* WHAT IS REQUIRED: Each line of the listing that holds "agent" counts once; report how many there are, and nothing more.

* THE DATA:
=== Section Start ===

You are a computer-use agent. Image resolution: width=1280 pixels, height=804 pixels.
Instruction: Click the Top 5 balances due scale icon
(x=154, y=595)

=== Section End ===
=== Section Start ===

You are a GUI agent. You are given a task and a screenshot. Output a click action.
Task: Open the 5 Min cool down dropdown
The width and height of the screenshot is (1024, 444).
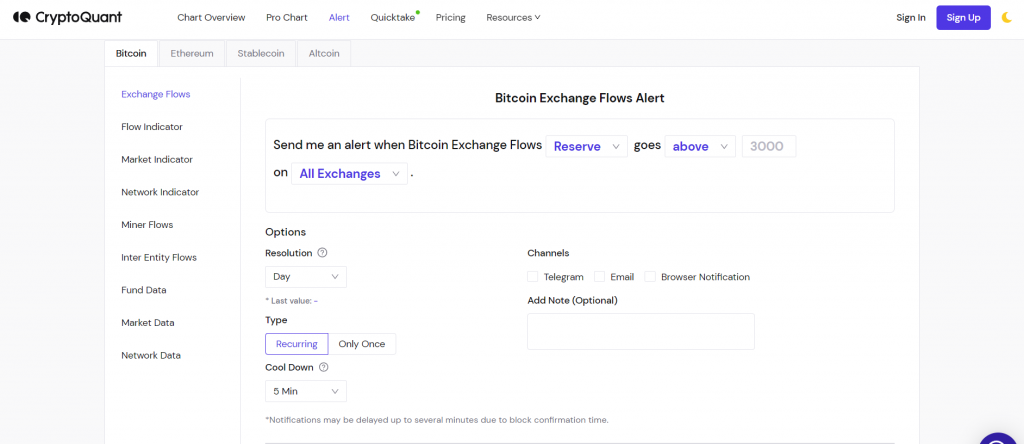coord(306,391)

=== Section End ===

* YOUR RESPONSE: 2